■ **Exercise tasks**
(a) In the cyclo cross race account, what did the writer fake on the long turn after the finish line?
(b) Condense the paragraph of the cyclo cross race account that begins "Despite repeated calls for the presence behind me" into two or three sentences, keeping its main facts.

■ **Extract**
Fear and Loathing in Lost Races – a savage journey to the heart of the cyclo cross dream

“We were somewhere around Clonmel when the drugs started to take hold …..” (Hunter S Thompson 1971)

You would expect in a cyclo cross race one would prefer to be ahead of following riders  but today’s horse race track offered a bit more grass and speed and I was willing to suffer tyre shrapnel for a bit of shelter.

The course seemed wider than Fota and certainly there was less roughage than in Ennis.  Some Nurofen were keeping last week’s calamity at Fota, and two ‘clickety’ ribs, far from my mind. Yes, the drugs were definitely starting to take hold but I knew this time to stay on the verge of safety and not just the grass.  Yet, the stand-off I was in was really playing on my mind.  Would he not just come through?

Despite repeated calls for the presence behind me to take a turn he doggedly refused to come through.  I called him every name under the sun I was squinting in to until I realised I was becoming breathless in the effort.  I just had to refocus and concentrate harder on getting the right line.   If he wasn’t going to come through I’d just have to ride him off my wheel. Once again I thought of  lines from Fear and Loathing ‘No sympathy for the devil; keep that in mind. Buy the ticket, take the ride….’

The long turn after the finish line offered me a chance to do something I’d never usually do, I feigned cramp.  (In a closed society where everybody’s guilty, the only crime is getting caught. –HST 1971) ‘Aah’ I cried and yanked my foot out of the pedal.  He remained on my wheel and I angrily clicked my foot back in to the pedals with such force I skinned my ankle off the chainset.   Was this an A-rider who was just warming up out of sight of the commissares?  The tight course turns meant I couldn’t look back and I knew shouting was useless.  Getting more annoyed I pulled out of a tight ninety degrees. Some specks of rain fell and my shades became redundant.  The grass became slippier and I pushed down on the front forks to ensure a safe line, this time just tapping the stake and shivering thinking about last week.  And with that your man was gone.  ‘Fear and Loathing’ I thought and then wondered why does Hunter S Thompson keep entering my thoughts? Then I realised that might make a nice title and theme for next week’s blog.

■ **Dataset records**

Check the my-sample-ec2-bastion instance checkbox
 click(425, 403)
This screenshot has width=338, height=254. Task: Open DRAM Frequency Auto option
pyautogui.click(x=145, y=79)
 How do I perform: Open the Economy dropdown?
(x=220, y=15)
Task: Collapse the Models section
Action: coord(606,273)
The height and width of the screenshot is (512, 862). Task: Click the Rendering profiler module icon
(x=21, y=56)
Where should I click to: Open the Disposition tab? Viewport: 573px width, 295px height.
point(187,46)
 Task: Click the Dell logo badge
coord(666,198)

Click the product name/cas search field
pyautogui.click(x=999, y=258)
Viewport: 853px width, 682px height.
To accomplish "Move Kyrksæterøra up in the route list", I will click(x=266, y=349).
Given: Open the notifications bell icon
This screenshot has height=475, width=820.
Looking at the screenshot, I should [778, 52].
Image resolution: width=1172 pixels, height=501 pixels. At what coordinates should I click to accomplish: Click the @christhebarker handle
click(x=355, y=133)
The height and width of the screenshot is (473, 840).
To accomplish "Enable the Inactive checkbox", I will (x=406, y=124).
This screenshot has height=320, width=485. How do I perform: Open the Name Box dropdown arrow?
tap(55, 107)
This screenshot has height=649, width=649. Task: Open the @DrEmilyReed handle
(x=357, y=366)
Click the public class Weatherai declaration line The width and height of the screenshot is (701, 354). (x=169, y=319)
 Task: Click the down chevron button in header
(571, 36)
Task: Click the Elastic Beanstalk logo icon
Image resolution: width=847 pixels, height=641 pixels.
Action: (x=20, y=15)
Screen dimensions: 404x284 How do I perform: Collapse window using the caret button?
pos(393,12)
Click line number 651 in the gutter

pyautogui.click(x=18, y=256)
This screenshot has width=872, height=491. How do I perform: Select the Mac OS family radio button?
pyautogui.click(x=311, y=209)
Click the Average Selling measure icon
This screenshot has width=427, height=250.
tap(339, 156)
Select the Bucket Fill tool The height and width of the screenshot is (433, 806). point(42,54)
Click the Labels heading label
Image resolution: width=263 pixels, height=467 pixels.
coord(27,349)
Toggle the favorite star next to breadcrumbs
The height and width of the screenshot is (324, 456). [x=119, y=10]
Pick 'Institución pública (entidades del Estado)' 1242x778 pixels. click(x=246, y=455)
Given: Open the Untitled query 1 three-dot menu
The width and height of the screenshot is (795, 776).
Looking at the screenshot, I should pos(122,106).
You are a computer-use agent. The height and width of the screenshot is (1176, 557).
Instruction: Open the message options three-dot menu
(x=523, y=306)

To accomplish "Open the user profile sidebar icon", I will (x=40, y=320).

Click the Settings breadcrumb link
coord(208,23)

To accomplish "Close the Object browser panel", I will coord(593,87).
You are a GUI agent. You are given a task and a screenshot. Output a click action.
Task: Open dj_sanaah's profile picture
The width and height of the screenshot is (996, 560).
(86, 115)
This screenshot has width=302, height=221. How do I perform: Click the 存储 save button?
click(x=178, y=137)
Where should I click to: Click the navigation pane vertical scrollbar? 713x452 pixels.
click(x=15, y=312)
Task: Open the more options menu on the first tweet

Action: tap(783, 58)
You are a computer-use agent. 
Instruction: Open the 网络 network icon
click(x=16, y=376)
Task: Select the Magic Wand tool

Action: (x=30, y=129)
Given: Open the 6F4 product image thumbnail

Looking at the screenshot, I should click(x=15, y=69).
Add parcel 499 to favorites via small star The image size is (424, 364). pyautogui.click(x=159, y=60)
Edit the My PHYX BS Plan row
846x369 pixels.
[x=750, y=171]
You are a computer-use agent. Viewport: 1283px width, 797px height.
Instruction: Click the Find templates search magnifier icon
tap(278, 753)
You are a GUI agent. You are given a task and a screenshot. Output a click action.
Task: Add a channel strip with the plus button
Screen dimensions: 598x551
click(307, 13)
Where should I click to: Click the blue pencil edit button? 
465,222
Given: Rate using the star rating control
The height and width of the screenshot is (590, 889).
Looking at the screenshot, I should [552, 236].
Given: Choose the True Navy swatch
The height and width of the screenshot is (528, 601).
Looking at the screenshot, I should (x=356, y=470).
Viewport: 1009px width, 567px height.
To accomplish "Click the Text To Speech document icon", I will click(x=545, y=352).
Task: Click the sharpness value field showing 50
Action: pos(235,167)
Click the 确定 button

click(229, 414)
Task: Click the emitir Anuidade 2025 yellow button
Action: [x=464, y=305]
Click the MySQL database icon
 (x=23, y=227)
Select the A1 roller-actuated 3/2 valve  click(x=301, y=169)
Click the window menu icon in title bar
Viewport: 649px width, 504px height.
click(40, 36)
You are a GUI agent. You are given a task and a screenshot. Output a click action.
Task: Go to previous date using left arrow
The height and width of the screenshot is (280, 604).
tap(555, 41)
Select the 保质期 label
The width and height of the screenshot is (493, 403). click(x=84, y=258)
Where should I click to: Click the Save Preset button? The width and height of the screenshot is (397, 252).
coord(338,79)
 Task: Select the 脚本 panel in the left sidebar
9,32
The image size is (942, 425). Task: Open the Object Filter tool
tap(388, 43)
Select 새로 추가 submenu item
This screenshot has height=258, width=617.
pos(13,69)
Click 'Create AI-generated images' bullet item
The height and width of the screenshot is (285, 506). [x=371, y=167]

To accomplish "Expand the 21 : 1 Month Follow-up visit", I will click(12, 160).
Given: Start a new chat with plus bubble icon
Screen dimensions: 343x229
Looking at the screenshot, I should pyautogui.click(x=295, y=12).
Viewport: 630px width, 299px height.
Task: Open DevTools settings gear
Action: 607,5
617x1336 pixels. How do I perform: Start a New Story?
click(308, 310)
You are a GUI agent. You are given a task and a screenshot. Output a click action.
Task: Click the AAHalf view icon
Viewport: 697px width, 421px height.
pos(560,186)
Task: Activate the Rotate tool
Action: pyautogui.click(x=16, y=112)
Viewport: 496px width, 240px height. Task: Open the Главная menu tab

■ **Results of the tasks**
(a) The writer faked cramp.

(b) The rider behind me kept refusing to take a turn at the front, so I shouted insults until I ran short of breath. I then focused on taking the right line and decided to ride him off my wheel, recalling the Fear and Loathing lines "No sympathy for the devil; keep that in mind. Buy the ticket, take the ride…."